Так как во избежание взрывов и пожаров мы не скапливали запас снарядов у орудий, а экипаж был сокращен до минимума, то ушедших в кочегарки подносчиков заменить было некем, «Фусо» прекратил огонь. Но это было к лучшему. Отсутствие вспышек от выстрелов и черный дым, валящий из того места, где раньше была дымовая труба, сделали нас почти невидимыми! Из-за этой неразберихи строй нарушился, ход «Фусо» упал до четырех узлов. За нами продолжали идти в кильватер только корветы, но мы упорно двигались к цели, и русские упустили нас из виду!
Транспорт «Чийо-Мару» взял левее, видимо, рассчитывая выйти на фарватер вдоль Тигрового полуострова. К сожалению, он наткнулся на подводную скалу, получил пробоину (скалой был затопленый накануне по приказу адмирала Макарова для затруднения действий брандеров пароход «Харбин») и был вынужден включить прожектор, чтобы разобраться в обстановке. Этим привлек к себе внимание береговых батарей, после чего у тяжело груженного «Чийо-Мару» не было шансов (затонул рядом с «Харбином»).
Внезапно луч прожектора Электрического утеса осветил «Конго». Батарея открыла по нему огонь, сразу же добившись попаданий. Корвет потерял ход, а затем начал тонуть (после первого попадания в «Конго» у него самопроизвольно отдался якорь, корвет потерял ход – мощности не хватило волочить по дну якорь, поднять его не могли, а расклепать цепь не успели.

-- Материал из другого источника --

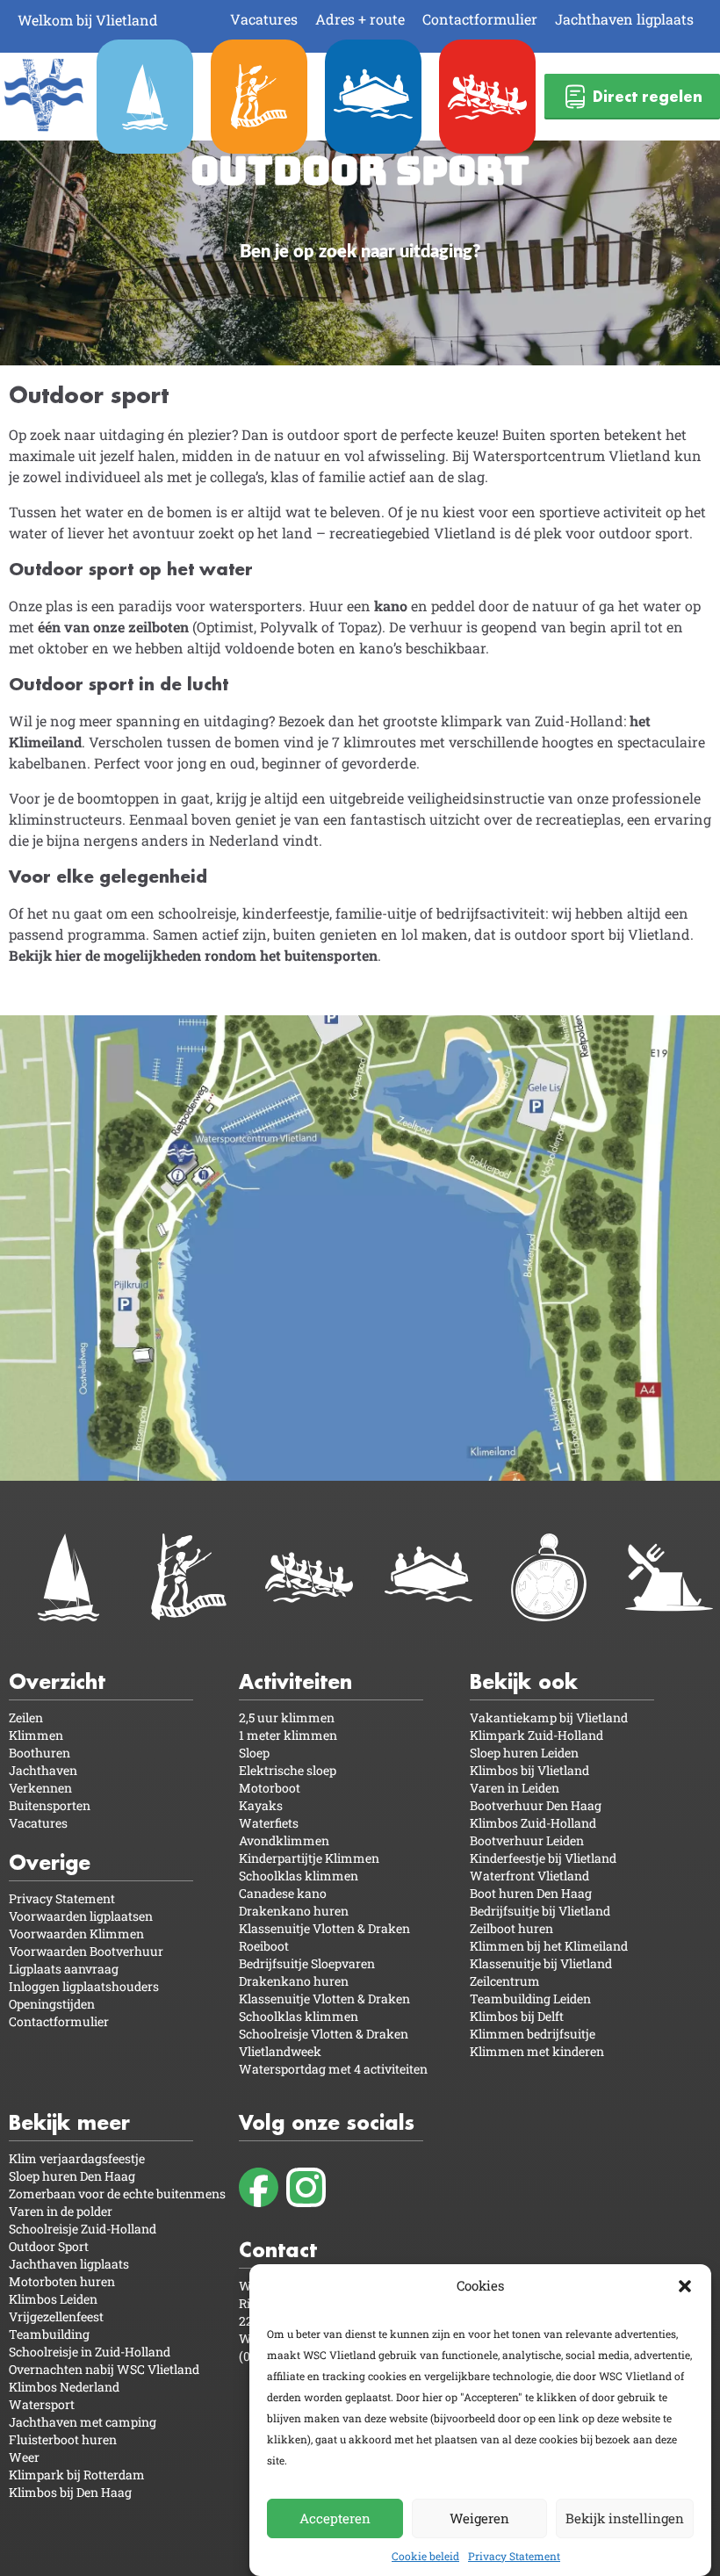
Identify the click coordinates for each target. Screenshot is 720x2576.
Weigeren (479, 2518)
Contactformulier (479, 19)
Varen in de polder (60, 2211)
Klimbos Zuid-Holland (533, 1823)
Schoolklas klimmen (298, 1875)
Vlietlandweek (280, 2051)
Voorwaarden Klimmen (76, 1933)
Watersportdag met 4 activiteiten (333, 2068)
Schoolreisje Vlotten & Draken (323, 2033)
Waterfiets (269, 1823)
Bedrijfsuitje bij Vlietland (540, 1910)
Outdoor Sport (49, 2246)
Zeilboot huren (511, 1928)
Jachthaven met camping (82, 2422)
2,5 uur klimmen (287, 1717)
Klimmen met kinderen (537, 2051)
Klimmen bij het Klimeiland (549, 1945)
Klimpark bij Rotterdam (77, 2474)
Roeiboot (264, 1945)
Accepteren (335, 2518)
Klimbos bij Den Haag (70, 2492)
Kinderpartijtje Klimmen (309, 1858)
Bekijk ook (524, 1681)
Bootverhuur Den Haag (535, 1805)
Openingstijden (52, 2003)
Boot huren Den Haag (531, 1893)
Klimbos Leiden (53, 2299)
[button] (685, 2286)
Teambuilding (49, 2334)
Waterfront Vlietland (529, 1875)
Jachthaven (43, 1770)
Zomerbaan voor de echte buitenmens (117, 2193)
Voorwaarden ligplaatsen (81, 1916)
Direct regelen (647, 96)
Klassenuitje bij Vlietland (541, 1963)
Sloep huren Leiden (524, 1752)
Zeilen (26, 1717)
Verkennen (40, 1787)
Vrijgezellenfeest (56, 2316)
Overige (49, 1862)
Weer (24, 2457)
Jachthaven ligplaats (624, 19)
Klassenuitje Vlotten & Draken (324, 1928)
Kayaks (261, 1805)
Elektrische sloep (287, 1770)
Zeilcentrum (505, 1981)
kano (389, 605)
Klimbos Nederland (64, 2386)
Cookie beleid (425, 2556)
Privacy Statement (514, 2556)
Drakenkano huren (294, 1910)
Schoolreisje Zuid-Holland (82, 2228)
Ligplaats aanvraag (64, 1968)
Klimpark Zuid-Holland (536, 1735)
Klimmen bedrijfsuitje (532, 2033)
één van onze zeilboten (113, 626)
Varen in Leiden (514, 1787)
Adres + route (360, 19)
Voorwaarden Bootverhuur (86, 1951)
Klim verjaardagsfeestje (77, 2158)
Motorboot (269, 1787)
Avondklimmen (284, 1840)
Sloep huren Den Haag (72, 2176)
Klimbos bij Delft (517, 2016)
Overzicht (57, 1681)
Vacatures (264, 19)
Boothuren (39, 1752)
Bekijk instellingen (624, 2518)
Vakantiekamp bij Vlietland (549, 1717)
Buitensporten (49, 1805)
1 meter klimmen (288, 1735)
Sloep (254, 1752)
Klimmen (36, 1735)
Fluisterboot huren (63, 2439)
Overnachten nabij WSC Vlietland (104, 2369)
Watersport (42, 2404)
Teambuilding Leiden (530, 1998)
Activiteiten (295, 1681)
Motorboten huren (62, 2281)
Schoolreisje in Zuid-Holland (89, 2351)
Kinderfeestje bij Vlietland (543, 1858)
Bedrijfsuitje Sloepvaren (307, 1963)
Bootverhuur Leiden (527, 1840)
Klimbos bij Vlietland (529, 1770)
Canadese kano (283, 1893)
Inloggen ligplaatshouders (84, 1986)
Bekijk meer (69, 2122)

При приближении русских истребителей во избежание захвата в плен он затопился).
Мы тем временем миновали Электрический утес, но по нам открыла огонь батарея Золотой горы (11-дюймовые мортиры, батарея № 13). Поднялся вой, подобный завыванию тысячи демонов. Этот звук мешал сосредоточиться и вызывал дрожь в коленях. Зрелище медленно летящей 11-дюймовой бомбы на фоне звездного неба столь величественно, что даже захотелось отстраниться от всего и написать хайку (сомнительно, что безлунной ночью можно визуально наблюдать полет мортирного снаряда, оставим последнее на совести автора). Однако я пересилил себя и продолжил вычисление нашего положения, чтобы вовремя дать команду к отдаче якоря и затоплению.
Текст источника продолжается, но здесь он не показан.